Harpham points to stacks of papers in his office,external publications, internal memos and material downloaded from the Internet,to show the research he and the 12 committee members,representing all the schools and colleges,sifted through and analyzed as they wrote their universitywide report, which addresses bedrock faculty issues such as tenure and rank.
President Scott Cowen and former provost Martha Gilliland commissioned the ad hoc committee report 15 months ago. Harpham presented the final report to Cowen in mid-February. It's on the Tulane Web site here and was on the agenda of the March 13 University Senate meeting. (An update on the senate response appeared in the April 1 Inside Tulane.)
At the heart of the report, Harpham says, is the committee's conviction that Tulane's "best interests" lie in maintaining and furthering its identity as a research university. Tulane is a member of the American Association of Universities, Harpham points out. As a member of this elite group, he says, Tulane must generate policies and procedures that are appropriate to a research university.
He says, "We insist that the university has the right to expect high performance in all three areas,research, teaching and service to the university community. However, we are a Research 1 university."

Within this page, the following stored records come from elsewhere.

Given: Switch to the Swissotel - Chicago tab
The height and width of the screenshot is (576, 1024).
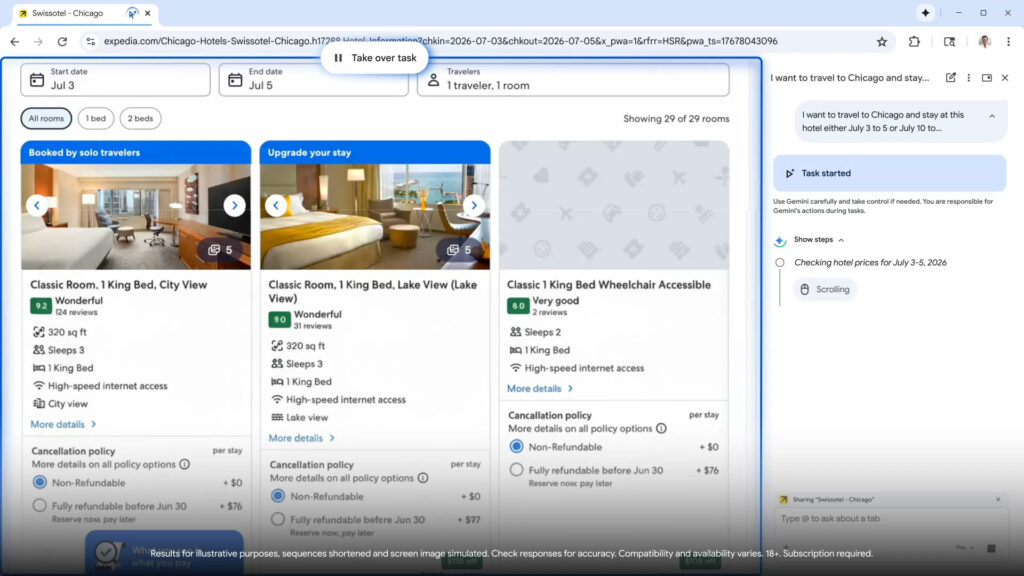Looking at the screenshot, I should (x=70, y=15).

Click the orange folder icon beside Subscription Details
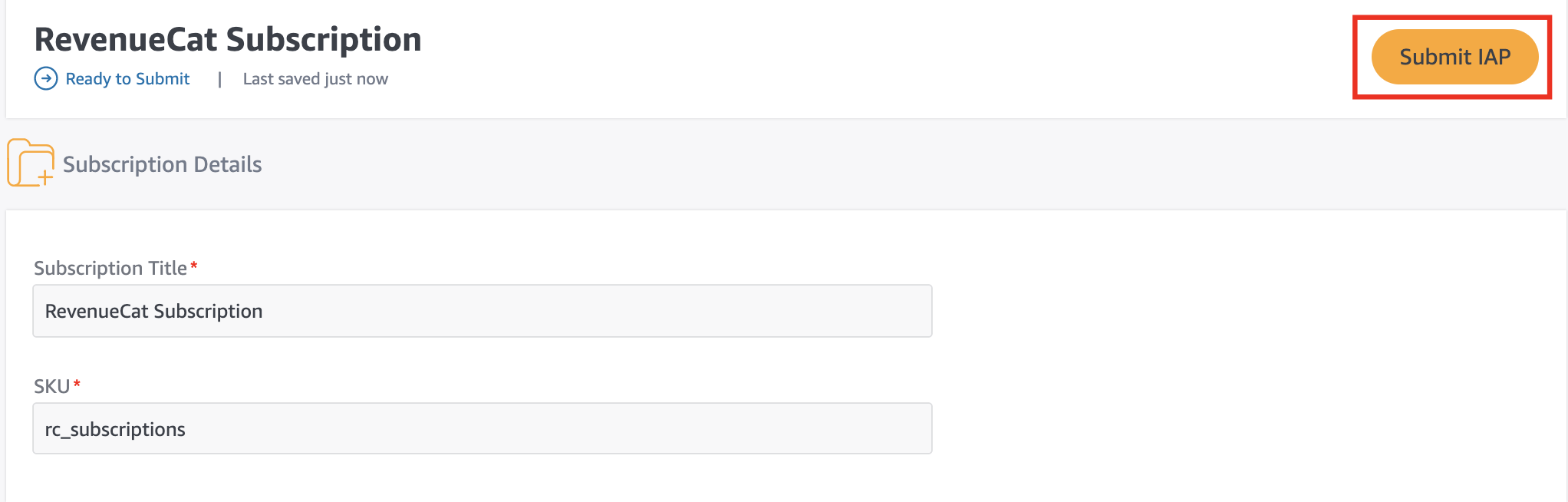29,162
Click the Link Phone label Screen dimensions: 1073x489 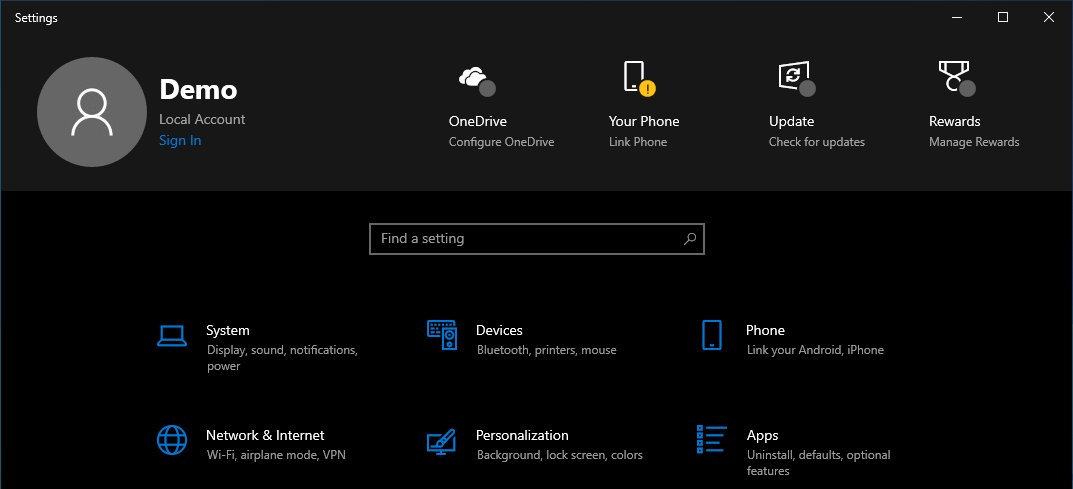(638, 142)
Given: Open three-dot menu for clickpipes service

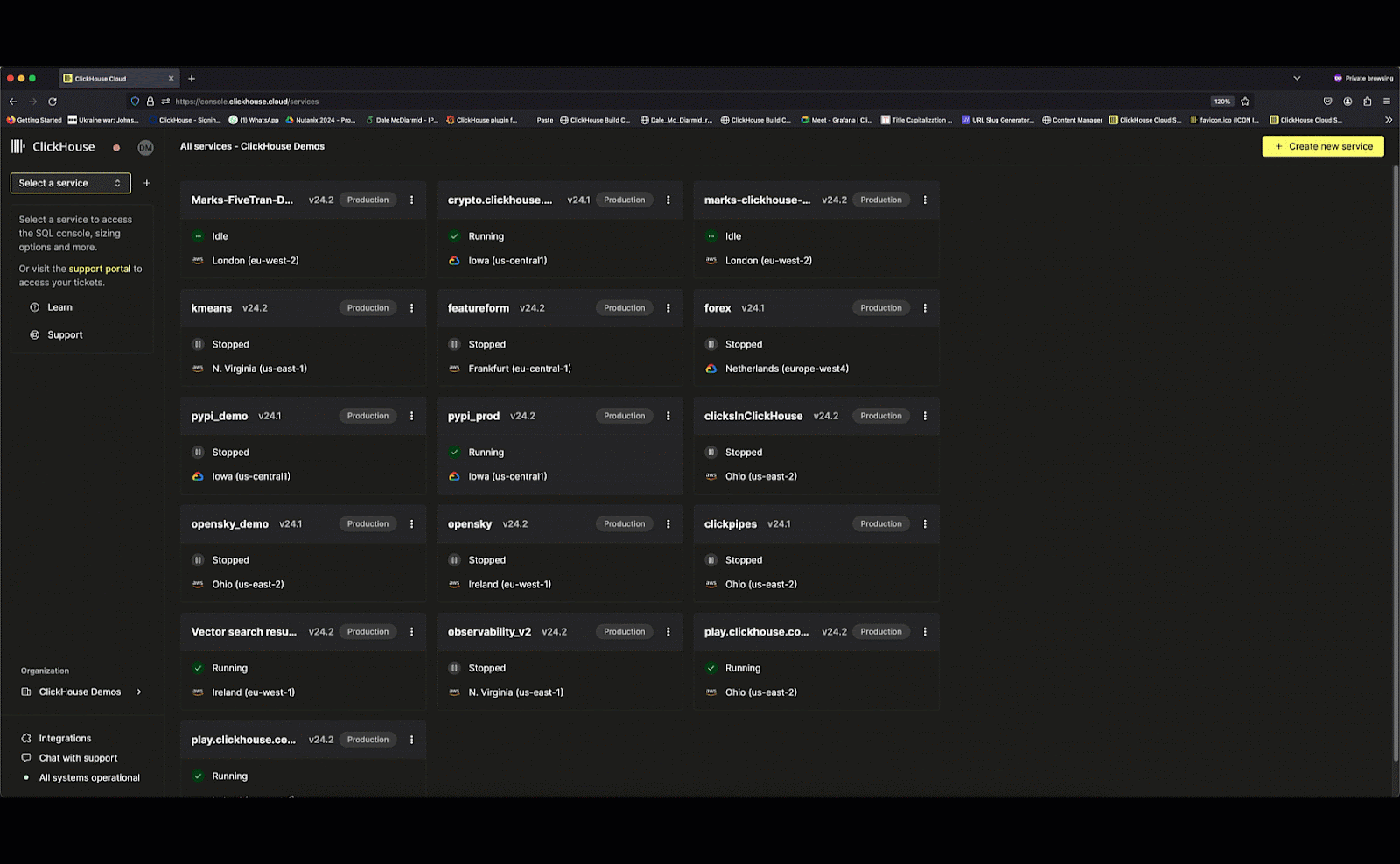Looking at the screenshot, I should click(x=924, y=524).

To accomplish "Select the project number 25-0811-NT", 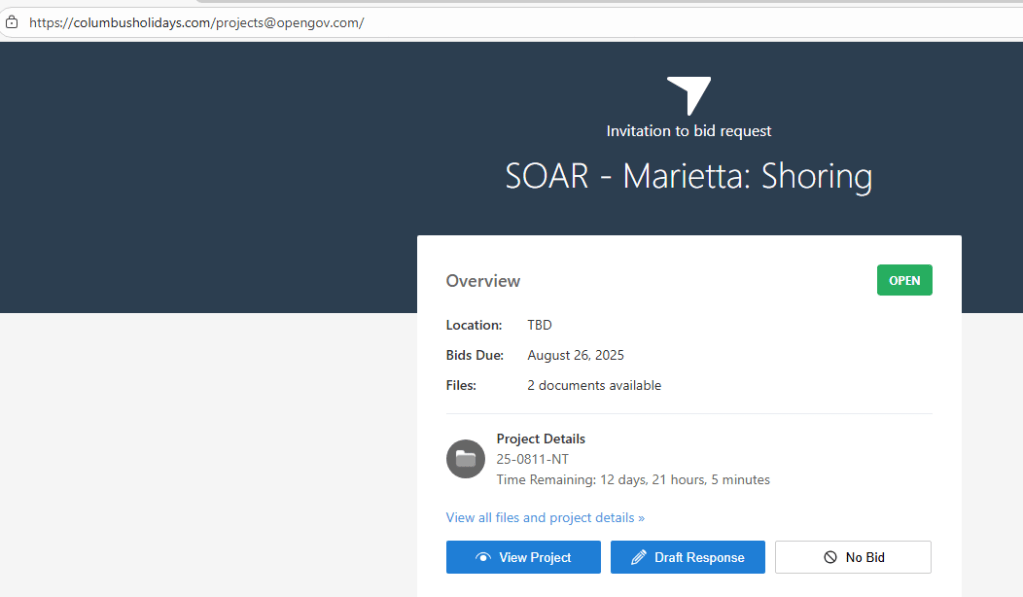I will tap(534, 459).
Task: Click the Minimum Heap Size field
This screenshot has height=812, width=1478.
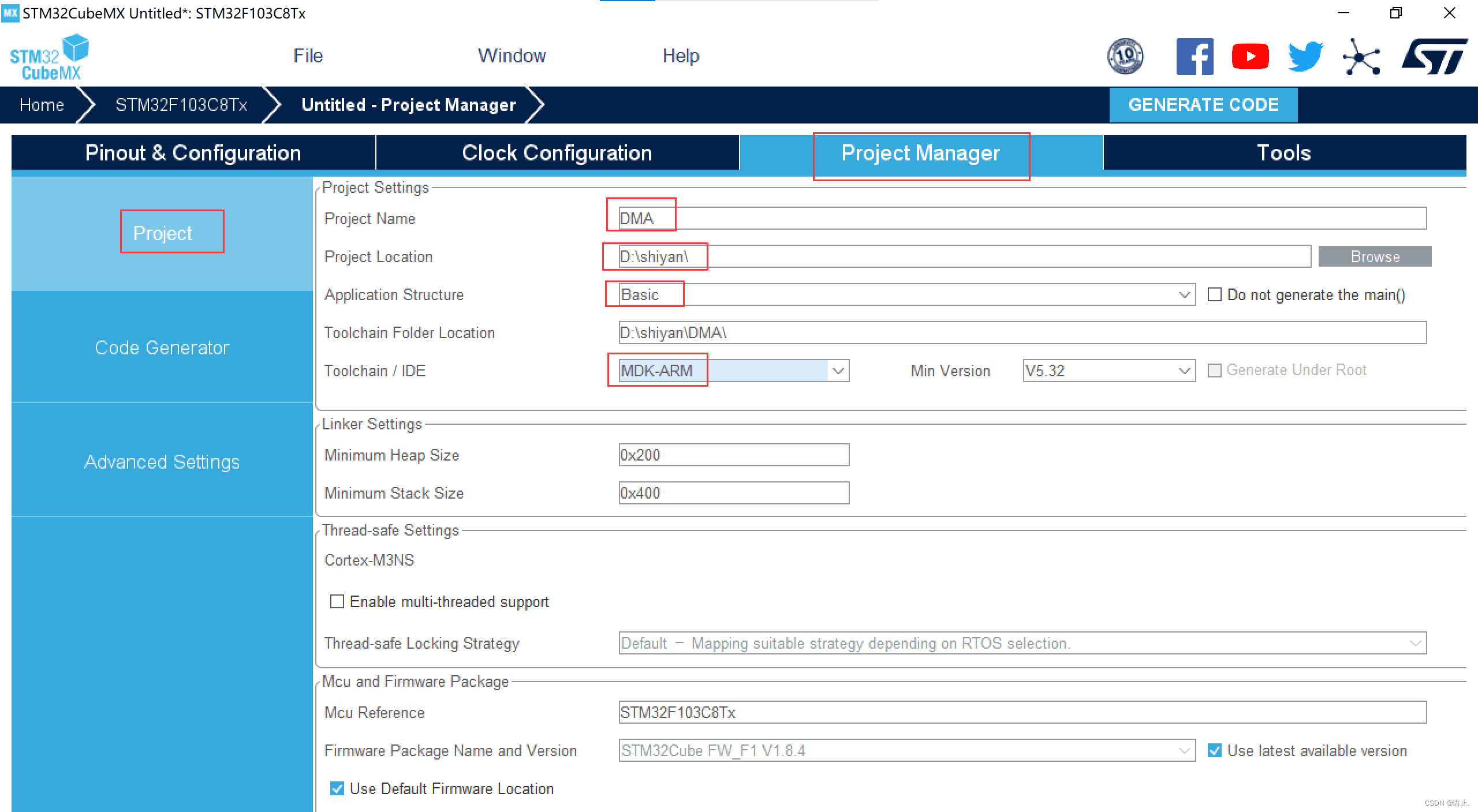Action: [733, 455]
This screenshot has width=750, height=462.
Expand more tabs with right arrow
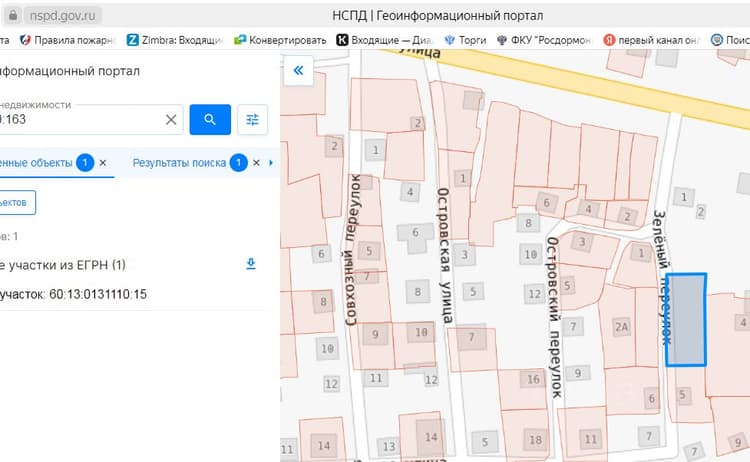[271, 163]
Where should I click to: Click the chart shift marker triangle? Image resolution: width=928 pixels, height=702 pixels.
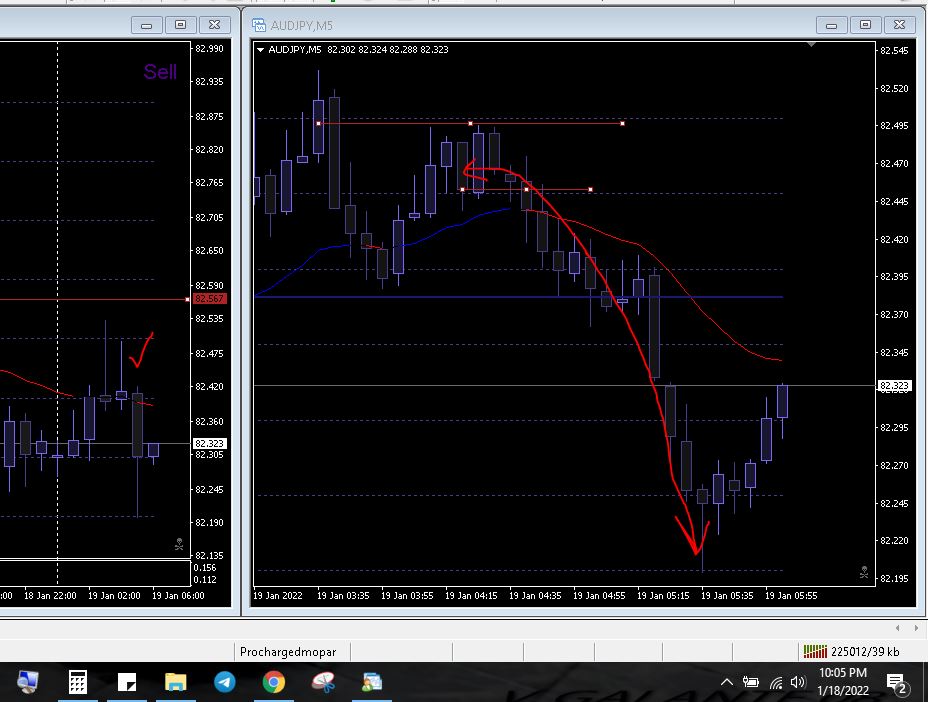811,44
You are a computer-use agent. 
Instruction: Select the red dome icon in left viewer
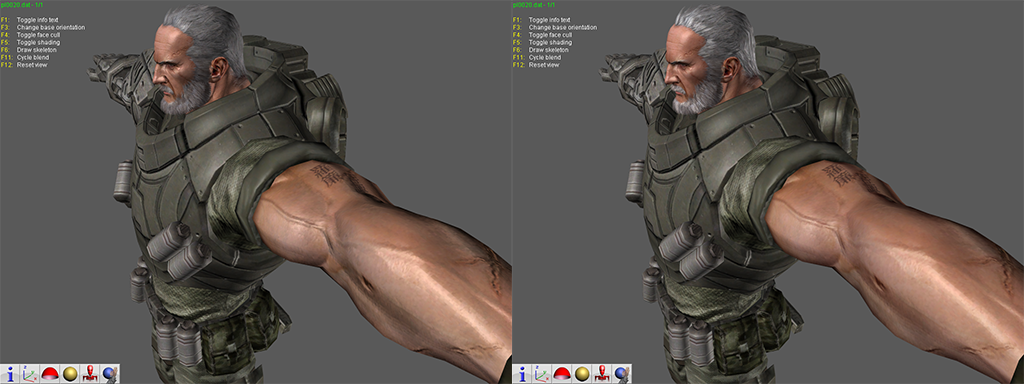click(x=50, y=374)

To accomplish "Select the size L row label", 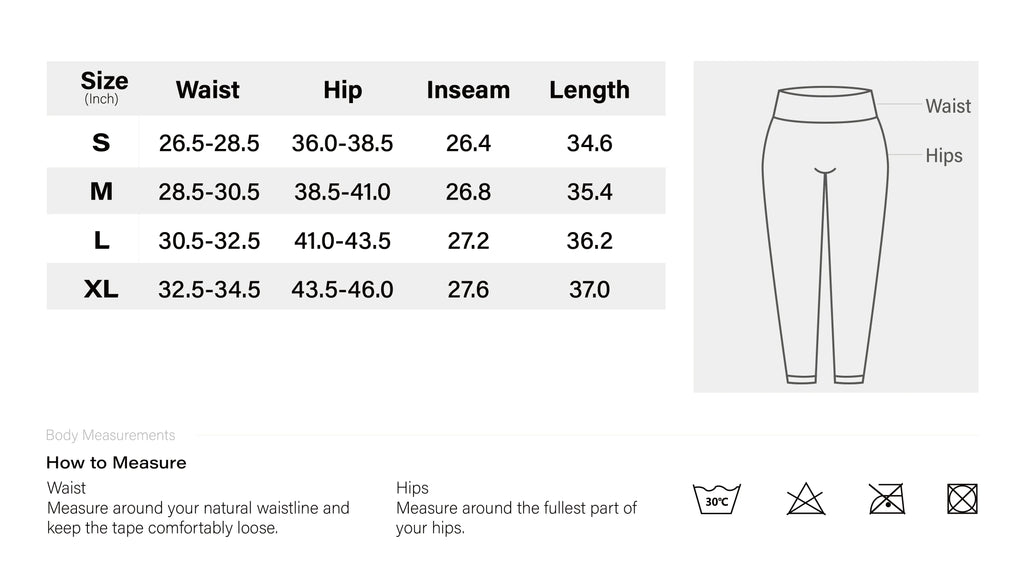I will [101, 241].

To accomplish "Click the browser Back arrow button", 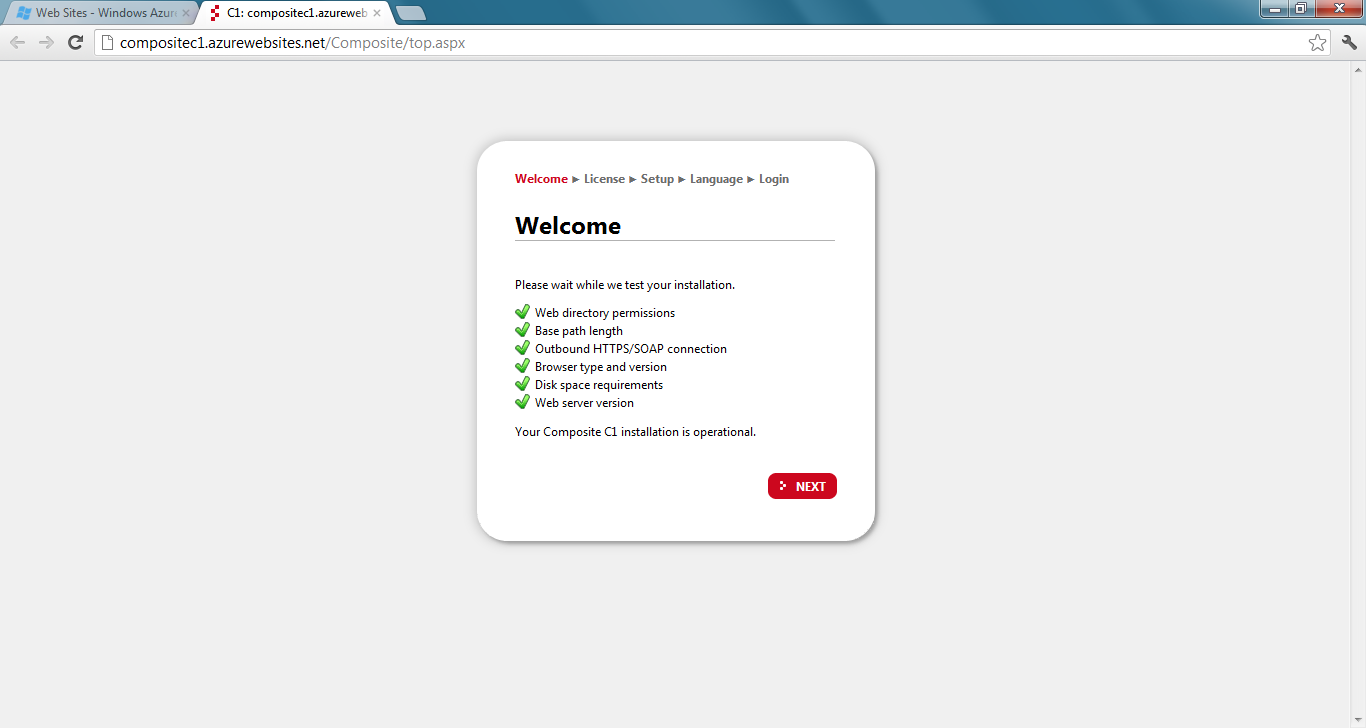I will coord(17,42).
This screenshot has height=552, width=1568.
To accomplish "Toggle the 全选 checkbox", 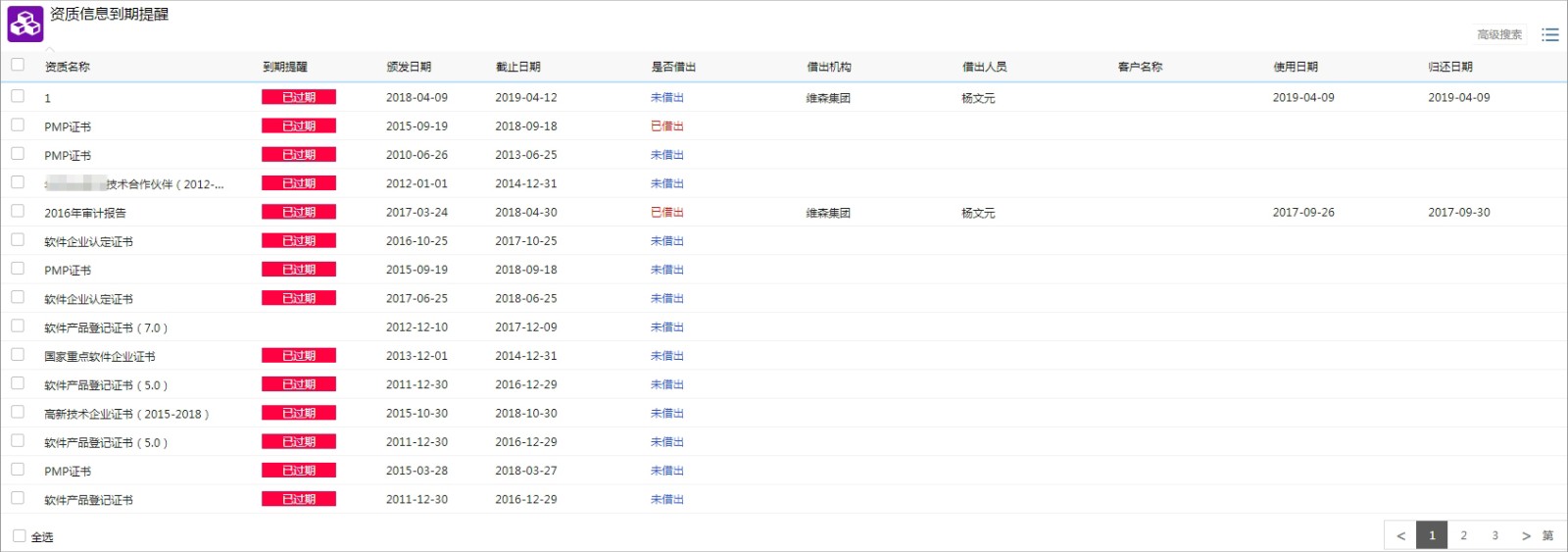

With the understanding that Tulane's "best future" is tied to its commitment to research, the committee has written new, quite specific, criteria for attaining tenure and the rank of associate professor.
The report states, "Tenure . . . should be reserved for those who[se] . . work has been widely perceived by their peers as outstanding." Among other guidelines, the committee recommends that no fewer than four external reviewers must evaluate the work of tenure-track professors.
Regarding full professors, the report states, "[They] play a critical role in determining the intellectual quality of the university. The rank of professor is reserved for those. . . who have demonstrated continuous intellectual development and leadership with respect to scholarly research."
Harpham says, "You don't get there by just enduring. You get there by accomplishment. A full professor in a research university should mean something. This is a title we should respect."
The report recognizes that each school and college and every academic department has its own "customs" in regard to tenure,and that they will continue to administer the process. But, Harpham says, the report states that "the university would be best served if the individual schools were unified by a number of principles held in common across the university."
The report extols the benefits of the tenure system to the university, particularly the fostering of faculty loyalty to the institution and its students. It also explores the historic,and contemporary,benefit to faculty in terms of freedom of speech and job protection.
Before he began work on the report, Harpham says his views on tenure were not nearly as crystallized or detailed as they are now. He says he was "completely innocent" of the sorts of pressure that the tenure system has come under from suspicious state legislators and hostile boards. He and the committee discovered that such attacks on tenure have occurred mainly at public institutions and at institutions "in search of an identity," but not at prestigious research universities.
At Tulane, with its "supportive and sophisticated" board, the tenure system does not face the same kinds of attacks, says Harpham. The report reiterates the value of tenure, stating that it "contributes greatly to the vitality and independence of the faculty, and thus to the mission of the university as a whole." To recognize faculty members for their outstanding research and exemplary performance in the other realms of their jobs,teaching and university service,the report proposes several new awards with financial compensation attached.
The report also includes a recommendation that the deans of each school identify, "on the basis of annual reports, the most productive one-quarter of the faculty of that school." These faculty members would then be eligible for increased compensation that would bring their salaries in closer alignment with institutions similar to Tulane.
To those who question the efficacy of assessing productivity of faculty members, Harpham would respond with the same reply he gives to those who perceive tenure as a mysterious or capricious process: "Tenure is only mysterious to those who want to compromise it. Yes, there are assessments, evaluations and judgments in the tenure process. These involve using intelligence. But, after all, using our intelligence is what we are about."